同居義務違反とは?同居義務違反が認められることでできること

冒頭でもお伝えしましたが、同居義務違反とはその名の通り、夫婦の同居義務を守らない行為です。

(同居、協力及び扶助の義務)

第七百五十二条 夫婦は同居し、互いに協力し扶助しなければならない。

【引用】民法第752

民法第752条では、夫婦には「同居」「協力」「扶助」をしなければならないと義務付けられています。この同居義務を守らないことが同居義務違反になります。

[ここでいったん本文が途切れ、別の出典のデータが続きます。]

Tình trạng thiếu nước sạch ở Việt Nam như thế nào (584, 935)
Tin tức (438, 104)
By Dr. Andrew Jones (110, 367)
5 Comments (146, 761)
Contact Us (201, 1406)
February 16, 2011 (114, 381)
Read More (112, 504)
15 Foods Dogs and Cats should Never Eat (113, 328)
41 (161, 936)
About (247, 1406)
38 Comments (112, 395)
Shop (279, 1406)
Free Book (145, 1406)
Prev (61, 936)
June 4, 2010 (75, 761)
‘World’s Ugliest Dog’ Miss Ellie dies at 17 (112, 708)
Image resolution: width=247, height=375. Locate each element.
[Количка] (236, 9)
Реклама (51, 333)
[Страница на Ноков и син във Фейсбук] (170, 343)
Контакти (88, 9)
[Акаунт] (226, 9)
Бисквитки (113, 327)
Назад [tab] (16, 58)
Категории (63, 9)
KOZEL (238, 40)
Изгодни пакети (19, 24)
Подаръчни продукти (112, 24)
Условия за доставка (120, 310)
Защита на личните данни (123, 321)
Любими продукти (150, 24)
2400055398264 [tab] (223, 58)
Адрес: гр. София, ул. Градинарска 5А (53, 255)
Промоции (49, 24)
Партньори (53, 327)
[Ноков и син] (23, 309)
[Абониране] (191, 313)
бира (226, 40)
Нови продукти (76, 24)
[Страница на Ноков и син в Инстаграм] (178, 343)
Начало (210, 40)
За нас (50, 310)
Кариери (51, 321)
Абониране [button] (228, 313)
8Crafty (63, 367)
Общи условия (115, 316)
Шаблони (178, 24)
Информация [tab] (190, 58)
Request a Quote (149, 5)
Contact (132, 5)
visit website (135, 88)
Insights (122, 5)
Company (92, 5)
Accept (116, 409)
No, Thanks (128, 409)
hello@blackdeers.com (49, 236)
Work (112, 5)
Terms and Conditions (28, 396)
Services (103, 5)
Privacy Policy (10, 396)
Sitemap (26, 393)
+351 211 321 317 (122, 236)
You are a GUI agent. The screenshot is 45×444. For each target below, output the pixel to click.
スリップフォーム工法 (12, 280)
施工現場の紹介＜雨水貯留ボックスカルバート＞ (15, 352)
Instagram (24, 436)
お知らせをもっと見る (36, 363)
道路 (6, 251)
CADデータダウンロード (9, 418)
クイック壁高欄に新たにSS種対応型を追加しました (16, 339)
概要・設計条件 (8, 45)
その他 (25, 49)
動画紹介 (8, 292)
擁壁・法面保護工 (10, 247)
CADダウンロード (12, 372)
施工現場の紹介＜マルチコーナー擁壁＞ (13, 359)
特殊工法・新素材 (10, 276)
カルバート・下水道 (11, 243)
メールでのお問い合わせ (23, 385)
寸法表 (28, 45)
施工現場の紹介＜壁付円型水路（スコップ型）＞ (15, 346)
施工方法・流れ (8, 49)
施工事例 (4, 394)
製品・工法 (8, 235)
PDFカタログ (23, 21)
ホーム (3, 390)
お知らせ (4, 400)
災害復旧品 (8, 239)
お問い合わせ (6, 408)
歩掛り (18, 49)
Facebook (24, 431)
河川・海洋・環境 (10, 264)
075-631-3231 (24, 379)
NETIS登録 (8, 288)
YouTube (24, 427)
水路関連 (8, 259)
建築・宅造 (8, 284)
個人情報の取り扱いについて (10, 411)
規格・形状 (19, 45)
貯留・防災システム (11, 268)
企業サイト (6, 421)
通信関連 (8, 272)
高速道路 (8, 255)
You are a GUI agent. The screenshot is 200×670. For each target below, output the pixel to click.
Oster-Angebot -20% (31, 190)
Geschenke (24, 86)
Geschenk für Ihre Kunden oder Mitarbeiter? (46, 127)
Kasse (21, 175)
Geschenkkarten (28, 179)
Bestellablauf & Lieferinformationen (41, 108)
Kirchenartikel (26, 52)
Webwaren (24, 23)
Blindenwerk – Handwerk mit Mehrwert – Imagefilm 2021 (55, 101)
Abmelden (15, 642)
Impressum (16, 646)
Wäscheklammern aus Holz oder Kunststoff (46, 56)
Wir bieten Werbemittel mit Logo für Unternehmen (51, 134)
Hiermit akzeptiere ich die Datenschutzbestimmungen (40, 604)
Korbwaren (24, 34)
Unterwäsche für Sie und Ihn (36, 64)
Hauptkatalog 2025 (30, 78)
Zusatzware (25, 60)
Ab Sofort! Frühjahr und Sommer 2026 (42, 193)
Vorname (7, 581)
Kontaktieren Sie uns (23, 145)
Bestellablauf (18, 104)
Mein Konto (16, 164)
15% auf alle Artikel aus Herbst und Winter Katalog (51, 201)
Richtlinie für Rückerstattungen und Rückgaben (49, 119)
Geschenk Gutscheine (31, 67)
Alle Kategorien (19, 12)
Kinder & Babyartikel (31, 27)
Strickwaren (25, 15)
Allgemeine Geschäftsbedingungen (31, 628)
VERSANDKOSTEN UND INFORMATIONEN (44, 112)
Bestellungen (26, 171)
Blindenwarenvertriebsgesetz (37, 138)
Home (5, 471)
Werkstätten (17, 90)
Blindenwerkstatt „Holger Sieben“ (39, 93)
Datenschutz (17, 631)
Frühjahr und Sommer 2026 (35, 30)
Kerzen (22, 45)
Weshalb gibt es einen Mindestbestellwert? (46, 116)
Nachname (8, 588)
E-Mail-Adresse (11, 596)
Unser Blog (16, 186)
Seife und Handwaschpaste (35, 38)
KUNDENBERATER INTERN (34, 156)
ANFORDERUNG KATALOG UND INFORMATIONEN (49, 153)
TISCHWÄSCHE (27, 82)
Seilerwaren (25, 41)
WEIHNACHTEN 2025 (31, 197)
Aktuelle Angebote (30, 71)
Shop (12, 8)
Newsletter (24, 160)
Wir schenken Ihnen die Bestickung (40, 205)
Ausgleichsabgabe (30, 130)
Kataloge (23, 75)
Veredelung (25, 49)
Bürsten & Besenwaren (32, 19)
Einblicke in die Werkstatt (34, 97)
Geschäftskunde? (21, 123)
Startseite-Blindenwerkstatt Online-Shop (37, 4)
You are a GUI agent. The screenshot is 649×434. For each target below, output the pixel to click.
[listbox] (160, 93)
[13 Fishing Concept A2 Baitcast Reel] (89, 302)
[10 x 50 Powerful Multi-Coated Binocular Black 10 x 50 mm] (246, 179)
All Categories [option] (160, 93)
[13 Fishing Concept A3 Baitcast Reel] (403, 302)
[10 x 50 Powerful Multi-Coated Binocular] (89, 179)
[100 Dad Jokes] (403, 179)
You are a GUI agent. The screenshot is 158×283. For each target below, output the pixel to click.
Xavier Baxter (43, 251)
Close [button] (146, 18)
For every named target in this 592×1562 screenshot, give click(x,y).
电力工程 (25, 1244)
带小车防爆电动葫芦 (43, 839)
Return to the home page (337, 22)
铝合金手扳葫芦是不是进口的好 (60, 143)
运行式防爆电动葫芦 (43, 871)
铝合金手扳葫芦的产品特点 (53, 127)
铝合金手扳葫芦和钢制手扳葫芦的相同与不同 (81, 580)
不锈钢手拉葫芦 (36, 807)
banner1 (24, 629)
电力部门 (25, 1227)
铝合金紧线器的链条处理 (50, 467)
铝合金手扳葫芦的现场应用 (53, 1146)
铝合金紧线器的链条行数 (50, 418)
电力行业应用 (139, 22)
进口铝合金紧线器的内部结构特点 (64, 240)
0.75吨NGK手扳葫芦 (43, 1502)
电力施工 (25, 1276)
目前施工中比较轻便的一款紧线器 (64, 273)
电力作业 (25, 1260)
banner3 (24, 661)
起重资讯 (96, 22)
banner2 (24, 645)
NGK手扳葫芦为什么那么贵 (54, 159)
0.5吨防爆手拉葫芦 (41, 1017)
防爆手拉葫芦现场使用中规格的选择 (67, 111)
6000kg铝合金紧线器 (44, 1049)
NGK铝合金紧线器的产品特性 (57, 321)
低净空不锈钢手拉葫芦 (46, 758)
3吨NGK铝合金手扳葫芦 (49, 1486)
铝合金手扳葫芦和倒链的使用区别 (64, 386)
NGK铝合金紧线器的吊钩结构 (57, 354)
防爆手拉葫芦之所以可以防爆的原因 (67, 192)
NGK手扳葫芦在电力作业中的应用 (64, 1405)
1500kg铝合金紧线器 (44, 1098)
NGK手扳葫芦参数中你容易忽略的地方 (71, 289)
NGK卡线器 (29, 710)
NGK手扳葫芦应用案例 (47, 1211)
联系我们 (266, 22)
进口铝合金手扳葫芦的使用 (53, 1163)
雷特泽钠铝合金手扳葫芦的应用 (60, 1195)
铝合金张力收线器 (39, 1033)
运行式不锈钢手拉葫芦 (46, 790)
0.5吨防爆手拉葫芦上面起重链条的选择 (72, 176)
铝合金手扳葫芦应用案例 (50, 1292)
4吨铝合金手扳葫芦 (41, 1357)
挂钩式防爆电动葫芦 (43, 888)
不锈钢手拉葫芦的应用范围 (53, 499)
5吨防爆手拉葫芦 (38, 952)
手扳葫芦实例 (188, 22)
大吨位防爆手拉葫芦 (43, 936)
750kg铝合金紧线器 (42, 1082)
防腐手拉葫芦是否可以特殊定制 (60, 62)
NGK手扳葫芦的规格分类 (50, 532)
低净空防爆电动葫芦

具体的に同居義務違反に該当するケースは後述しますが、簡単に言うと、別段理由もないのに配偶者の同意を得ずに無断で別居を強行することです。

同居義務違反は『悪意の遺棄』になる可能性がある

同居義務違反は、「悪意の遺棄」に該当し得ます。

悪意の遺棄とは、正当な理由なく民法第752条の夫婦の同居・協力・扶助の義務を守らないことです。

悪意の遺棄は、法定離婚事由とされています(民法第770条第1項第2号)。

(裁判上の離婚)

第七百七十条 夫婦の一方は、次に掲げる場合に限り、離婚の訴えを提起することができる。

一 配偶者に不貞な行為があったとき。

二 配偶者から悪意で遺棄されたとき。

三 配偶者の生死が三年以上明らかでないとき。

四 配偶者が強度の精神病にかかり、回復の見込みがないとき。

五 その他婚姻を継続し難い重大な事由があるとき。

【引用】民法第770

同居義務違反によって認められる可能性があるもの

同居義務違反として法定離婚事由に該当することで、以下の2つが認められる可能性が出てきます。

離婚請求

離婚について夫婦間で協議がまとまらない場合は、離婚調停、離婚訴訟により相手方に離婚を求めていくことになります。

そして、離婚訴訟において裁判所に離婚を認めてもらうためには、「離婚事由」が必要です。

前述のとおり、悪意の遺棄は、離婚事由とされています。

したがって、悪意の遺棄が認められれば、離婚訴訟において裁判所に離婚を認めてもらえる可能性が生じます。

慰謝料請求

同居義務違反は不法行為(民法第709条)になり得ますので、一方的に別居した相手に対して損害賠償請求(慰謝料請求)が認められることもあります。

慰謝料額は事案にもよりますが、数十万円から100万円前後ないしそれ以上の場合もあるでしょう。

同居義務違反が認められ得るケース

同居義務違反が問題となる典型的なケースは以下のものが挙げられます。

無断で別居を始めた

まずは、別居に関して配偶者から同意があったかどうかが重要です。

仕事の都合上、単身赴任をすることもあるでしょうが、配偶者からの同意を得ずに一方的に別居し始めたのであれば、同居義務違反に該当する可能性があります。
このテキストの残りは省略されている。